Prompt: The entries below should appear again in your reply, word for word.

Record excerpts:
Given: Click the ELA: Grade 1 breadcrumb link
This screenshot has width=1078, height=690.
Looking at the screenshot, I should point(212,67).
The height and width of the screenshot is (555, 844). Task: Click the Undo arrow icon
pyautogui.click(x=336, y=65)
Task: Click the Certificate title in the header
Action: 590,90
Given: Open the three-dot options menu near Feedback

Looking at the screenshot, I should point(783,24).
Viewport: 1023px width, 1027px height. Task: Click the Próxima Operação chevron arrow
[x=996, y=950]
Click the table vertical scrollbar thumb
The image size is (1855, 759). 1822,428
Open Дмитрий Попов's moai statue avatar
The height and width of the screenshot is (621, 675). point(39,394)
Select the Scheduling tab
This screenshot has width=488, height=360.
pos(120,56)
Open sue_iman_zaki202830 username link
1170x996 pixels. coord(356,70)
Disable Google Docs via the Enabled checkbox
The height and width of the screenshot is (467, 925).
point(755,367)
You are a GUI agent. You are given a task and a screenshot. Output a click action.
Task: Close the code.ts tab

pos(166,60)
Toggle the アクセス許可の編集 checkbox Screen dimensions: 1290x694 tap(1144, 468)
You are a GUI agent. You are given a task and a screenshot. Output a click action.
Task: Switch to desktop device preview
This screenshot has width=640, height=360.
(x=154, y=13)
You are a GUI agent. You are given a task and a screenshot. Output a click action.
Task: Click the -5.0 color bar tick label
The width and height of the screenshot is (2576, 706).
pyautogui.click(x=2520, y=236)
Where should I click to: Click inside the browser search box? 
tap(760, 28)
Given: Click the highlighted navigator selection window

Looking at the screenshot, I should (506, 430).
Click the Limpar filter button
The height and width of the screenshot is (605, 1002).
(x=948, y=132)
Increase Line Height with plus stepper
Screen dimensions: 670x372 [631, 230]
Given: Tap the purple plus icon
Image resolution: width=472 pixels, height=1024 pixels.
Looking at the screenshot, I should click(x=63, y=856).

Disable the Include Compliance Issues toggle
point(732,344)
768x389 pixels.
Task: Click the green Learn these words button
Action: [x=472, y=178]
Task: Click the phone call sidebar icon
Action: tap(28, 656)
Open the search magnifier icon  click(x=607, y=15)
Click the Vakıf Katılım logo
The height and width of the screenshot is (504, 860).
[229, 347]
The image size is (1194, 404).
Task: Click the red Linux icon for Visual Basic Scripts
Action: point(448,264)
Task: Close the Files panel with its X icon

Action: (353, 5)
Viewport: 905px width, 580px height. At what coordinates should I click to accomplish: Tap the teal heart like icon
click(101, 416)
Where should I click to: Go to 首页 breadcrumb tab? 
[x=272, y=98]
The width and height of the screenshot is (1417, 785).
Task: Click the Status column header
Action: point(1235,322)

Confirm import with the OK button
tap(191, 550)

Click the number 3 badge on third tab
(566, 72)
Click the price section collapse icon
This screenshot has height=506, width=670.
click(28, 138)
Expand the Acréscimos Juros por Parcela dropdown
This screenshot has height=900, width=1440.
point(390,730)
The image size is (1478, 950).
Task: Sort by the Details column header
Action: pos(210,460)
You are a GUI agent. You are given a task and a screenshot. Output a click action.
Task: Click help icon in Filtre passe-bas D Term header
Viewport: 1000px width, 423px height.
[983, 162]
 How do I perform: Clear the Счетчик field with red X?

Solution to the exercise:
Given: Click the ELA: Grade 1 breadcrumb link
This screenshot has width=1078, height=690.
Looking at the screenshot, I should point(212,67).
The height and width of the screenshot is (555, 844). Task: Click the Undo arrow icon
pyautogui.click(x=336, y=65)
Task: Click the Certificate title in the header
Action: 590,90
Given: Open the three-dot options menu near Feedback

Looking at the screenshot, I should point(783,24).
Viewport: 1023px width, 1027px height. Task: Click the Próxima Operação chevron arrow
[x=996, y=950]
Click the table vertical scrollbar thumb
The image size is (1855, 759). 1822,428
Open Дмитрий Попов's moai statue avatar
The height and width of the screenshot is (621, 675). point(39,394)
Select the Scheduling tab
This screenshot has width=488, height=360.
pos(120,56)
Open sue_iman_zaki202830 username link
1170x996 pixels. coord(356,70)
Disable Google Docs via the Enabled checkbox
The height and width of the screenshot is (467, 925).
point(755,367)
You are a GUI agent. You are given a task and a screenshot. Output a click action.
Task: Close the code.ts tab

pos(166,60)
Toggle the アクセス許可の編集 checkbox Screen dimensions: 1290x694 tap(1144, 468)
You are a GUI agent. You are given a task and a screenshot. Output a click action.
Task: Switch to desktop device preview
This screenshot has width=640, height=360.
(x=154, y=13)
You are a GUI agent. You are given a task and a screenshot. Output a click action.
Task: Click the -5.0 color bar tick label
The width and height of the screenshot is (2576, 706).
pyautogui.click(x=2520, y=236)
Where should I click to: Click inside the browser search box? 
tap(760, 28)
Given: Click the highlighted navigator selection window

Looking at the screenshot, I should (506, 430).
Click the Limpar filter button
The height and width of the screenshot is (605, 1002).
(x=948, y=132)
Increase Line Height with plus stepper
Screen dimensions: 670x372 [631, 230]
Given: Tap the purple plus icon
Image resolution: width=472 pixels, height=1024 pixels.
Looking at the screenshot, I should click(x=63, y=856).

Disable the Include Compliance Issues toggle
point(732,344)
768x389 pixels.
Task: Click the green Learn these words button
Action: [x=472, y=178]
Task: Click the phone call sidebar icon
Action: tap(28, 656)
Open the search magnifier icon  click(x=607, y=15)
Click the Vakıf Katılım logo
The height and width of the screenshot is (504, 860).
[229, 347]
The image size is (1194, 404).
Task: Click the red Linux icon for Visual Basic Scripts
Action: point(448,264)
Task: Close the Files panel with its X icon

Action: (353, 5)
Viewport: 905px width, 580px height. At what coordinates should I click to accomplish: Tap the teal heart like icon
click(101, 416)
Where should I click to: Go to 首页 breadcrumb tab? 
[x=272, y=98]
The width and height of the screenshot is (1417, 785).
Task: Click the Status column header
Action: point(1235,322)

Confirm import with the OK button
tap(191, 550)

Click the number 3 badge on third tab
(566, 72)
Click the price section collapse icon
This screenshot has height=506, width=670.
click(28, 138)
Expand the Acréscimos Juros por Parcela dropdown
This screenshot has height=900, width=1440.
point(390,730)
The image size is (1478, 950).
Task: Sort by the Details column header
Action: pos(210,460)
You are a GUI agent. You are given a task and a screenshot. Output a click action.
Task: Click help icon in Filtre passe-bas D Term header
Viewport: 1000px width, 423px height.
[983, 162]
 How do I perform: Clear the Счетчик field with red X?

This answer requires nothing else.